**Activity:**
Find how many lines in the data below mention "status". Give the number only.

**Pixel coordinate grounding data:**
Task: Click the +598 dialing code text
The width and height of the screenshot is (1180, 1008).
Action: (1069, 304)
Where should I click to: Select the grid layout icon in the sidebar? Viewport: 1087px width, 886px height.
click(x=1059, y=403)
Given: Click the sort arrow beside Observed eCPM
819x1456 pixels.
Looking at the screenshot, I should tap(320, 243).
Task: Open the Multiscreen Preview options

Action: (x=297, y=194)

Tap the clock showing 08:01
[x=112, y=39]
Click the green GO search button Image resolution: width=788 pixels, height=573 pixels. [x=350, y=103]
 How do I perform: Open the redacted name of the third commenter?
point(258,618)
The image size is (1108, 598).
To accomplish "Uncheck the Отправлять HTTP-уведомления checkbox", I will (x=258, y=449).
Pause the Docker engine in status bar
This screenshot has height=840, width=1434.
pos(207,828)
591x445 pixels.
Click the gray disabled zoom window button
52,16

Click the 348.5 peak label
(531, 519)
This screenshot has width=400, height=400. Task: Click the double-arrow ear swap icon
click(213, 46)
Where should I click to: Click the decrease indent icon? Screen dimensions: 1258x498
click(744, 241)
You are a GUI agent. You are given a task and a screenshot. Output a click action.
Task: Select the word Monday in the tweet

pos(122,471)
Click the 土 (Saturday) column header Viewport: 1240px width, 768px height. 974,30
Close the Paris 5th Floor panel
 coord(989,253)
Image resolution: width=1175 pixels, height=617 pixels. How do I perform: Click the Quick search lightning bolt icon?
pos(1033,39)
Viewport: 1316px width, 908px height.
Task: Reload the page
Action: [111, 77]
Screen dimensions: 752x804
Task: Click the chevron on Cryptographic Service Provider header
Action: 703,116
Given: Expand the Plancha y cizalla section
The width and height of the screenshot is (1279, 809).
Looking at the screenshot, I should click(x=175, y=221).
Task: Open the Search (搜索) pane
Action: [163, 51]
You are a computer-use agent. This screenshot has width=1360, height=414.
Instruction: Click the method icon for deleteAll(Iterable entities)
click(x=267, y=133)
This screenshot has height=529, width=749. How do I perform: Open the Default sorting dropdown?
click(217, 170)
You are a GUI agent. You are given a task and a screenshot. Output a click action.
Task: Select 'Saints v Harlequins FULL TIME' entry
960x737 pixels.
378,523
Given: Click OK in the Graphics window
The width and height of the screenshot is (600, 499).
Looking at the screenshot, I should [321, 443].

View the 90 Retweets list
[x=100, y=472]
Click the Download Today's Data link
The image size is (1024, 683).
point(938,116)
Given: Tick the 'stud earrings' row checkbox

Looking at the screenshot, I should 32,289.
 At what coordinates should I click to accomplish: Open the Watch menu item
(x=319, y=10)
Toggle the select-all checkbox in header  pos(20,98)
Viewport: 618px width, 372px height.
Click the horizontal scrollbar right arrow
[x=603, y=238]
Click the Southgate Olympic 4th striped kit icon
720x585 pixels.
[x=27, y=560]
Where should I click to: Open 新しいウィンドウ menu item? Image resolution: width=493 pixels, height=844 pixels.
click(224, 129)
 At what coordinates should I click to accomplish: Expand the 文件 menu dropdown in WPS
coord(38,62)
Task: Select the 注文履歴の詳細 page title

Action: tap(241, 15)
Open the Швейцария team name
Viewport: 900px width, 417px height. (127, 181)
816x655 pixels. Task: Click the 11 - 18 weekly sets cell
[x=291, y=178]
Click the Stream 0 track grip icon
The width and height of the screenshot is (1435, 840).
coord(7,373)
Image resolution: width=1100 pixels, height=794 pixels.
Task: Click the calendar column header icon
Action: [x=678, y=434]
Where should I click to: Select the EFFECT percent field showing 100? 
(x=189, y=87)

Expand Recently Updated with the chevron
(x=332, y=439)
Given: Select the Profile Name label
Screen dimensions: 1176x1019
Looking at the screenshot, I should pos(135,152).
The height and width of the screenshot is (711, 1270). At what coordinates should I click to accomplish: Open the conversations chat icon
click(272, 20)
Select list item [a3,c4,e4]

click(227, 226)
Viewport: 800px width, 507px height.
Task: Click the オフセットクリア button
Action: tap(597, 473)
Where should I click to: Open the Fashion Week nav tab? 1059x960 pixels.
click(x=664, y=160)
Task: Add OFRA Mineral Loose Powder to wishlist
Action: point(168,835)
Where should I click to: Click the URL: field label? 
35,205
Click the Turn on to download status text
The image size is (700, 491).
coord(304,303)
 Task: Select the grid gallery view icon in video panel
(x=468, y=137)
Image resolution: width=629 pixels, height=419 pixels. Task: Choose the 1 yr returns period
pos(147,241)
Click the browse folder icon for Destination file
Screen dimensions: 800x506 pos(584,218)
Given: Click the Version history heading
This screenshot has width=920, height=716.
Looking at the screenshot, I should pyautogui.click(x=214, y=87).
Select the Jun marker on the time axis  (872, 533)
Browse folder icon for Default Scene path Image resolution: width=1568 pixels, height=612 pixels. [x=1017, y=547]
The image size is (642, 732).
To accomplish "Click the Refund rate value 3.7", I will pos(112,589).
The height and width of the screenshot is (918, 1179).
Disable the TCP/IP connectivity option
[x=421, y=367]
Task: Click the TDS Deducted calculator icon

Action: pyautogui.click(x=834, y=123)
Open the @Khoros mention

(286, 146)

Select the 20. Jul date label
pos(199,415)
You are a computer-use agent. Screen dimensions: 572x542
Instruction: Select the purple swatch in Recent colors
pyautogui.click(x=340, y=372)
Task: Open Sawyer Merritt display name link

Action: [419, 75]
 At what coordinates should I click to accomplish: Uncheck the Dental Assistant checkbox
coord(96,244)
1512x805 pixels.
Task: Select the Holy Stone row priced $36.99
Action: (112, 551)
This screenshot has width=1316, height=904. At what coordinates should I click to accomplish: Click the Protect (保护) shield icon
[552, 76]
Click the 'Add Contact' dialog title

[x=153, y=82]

**Task response:**
2